By Kimberly Cushwa 

William Penn seniors Gary DiCiasare, Michael Needles, and Alexis Parker decided to run a t-shirt campaign to help inform the students of WPHS of the ever-prevalent affects of autism. This campaign is being run as to fulfill their Senior Legacy Project, a project required by all Penn seniors in order to graduate.

Autism, a mental condition characterized by a difficulty communicating and forming relationships with others, is widely known – but not many understand the deep-set effects it has on those diagnosed with this condition along with their families. Autism is stigmatized as a child’s disease, a relation that may be caused by television advertisements that cover autism awareness. This is a stigma that DiCiasare, Needles, and Parker are trying to disprove

DiCiasare decided upon this topic for his legacy project because he “wanted to help people on the spectrum especially with me living through it since I was two and a half. At two and a half years old I was diagnosed on the spectrum so a great way to for my legacy is to help those like me on the spectrum.” The spectrum which he is referring to is the scale of functionality which doctors use when diagnosing someone with autism.

Needles followed up DiCiasare’s statement by saying that he was motivated because he cared about his friend. “We want to help as many know about this as possible and so instead of doing this alone the three of us decided to do it together.”
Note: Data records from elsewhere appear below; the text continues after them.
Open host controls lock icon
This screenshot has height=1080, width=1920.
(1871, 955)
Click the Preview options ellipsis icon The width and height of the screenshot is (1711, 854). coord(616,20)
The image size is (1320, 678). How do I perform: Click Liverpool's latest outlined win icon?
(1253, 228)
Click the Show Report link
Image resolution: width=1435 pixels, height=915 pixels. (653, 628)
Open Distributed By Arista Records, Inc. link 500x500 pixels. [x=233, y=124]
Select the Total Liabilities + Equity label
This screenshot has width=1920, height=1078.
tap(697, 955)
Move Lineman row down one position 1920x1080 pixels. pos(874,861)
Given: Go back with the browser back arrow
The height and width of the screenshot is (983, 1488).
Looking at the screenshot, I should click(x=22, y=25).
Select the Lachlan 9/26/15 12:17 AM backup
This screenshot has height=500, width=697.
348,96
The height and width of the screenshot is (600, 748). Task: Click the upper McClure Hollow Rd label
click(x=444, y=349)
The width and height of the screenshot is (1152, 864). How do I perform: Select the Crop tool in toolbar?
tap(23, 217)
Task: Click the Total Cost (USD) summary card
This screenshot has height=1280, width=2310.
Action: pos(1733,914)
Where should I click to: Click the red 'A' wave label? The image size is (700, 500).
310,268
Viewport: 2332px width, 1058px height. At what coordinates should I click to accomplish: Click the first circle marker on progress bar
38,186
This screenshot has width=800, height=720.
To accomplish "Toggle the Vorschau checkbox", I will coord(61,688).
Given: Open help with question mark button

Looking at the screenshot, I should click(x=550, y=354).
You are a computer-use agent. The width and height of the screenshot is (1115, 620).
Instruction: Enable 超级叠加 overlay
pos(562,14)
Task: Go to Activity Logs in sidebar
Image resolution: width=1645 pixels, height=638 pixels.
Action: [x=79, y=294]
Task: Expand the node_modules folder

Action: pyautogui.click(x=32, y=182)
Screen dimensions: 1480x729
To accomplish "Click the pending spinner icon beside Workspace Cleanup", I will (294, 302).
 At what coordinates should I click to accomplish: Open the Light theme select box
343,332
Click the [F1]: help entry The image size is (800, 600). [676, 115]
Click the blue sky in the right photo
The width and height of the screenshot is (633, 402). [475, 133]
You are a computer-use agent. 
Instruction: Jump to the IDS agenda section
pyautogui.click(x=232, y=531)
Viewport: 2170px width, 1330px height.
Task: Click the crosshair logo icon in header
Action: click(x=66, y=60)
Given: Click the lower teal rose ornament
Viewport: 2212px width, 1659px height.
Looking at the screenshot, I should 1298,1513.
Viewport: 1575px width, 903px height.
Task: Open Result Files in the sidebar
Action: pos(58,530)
Current statistics from the Society for Autism state that every 1 in 45 Americans is diagnosed with some level or form of autism and that none of these cases have been proven to develop from a vaccine given during childhood. Many Neurodiversity advocates speak on the need to not cure autism or change a person with this disorder, but for society to grow and learn how to both accept their differences and the unique intellect that an autistic mind has to offer.

Those students interested in joining this campaign may purchase a tee shirt for only 10 dollars from either one of the three students involved or Mr. Jenkins in room N209 until they are sold out.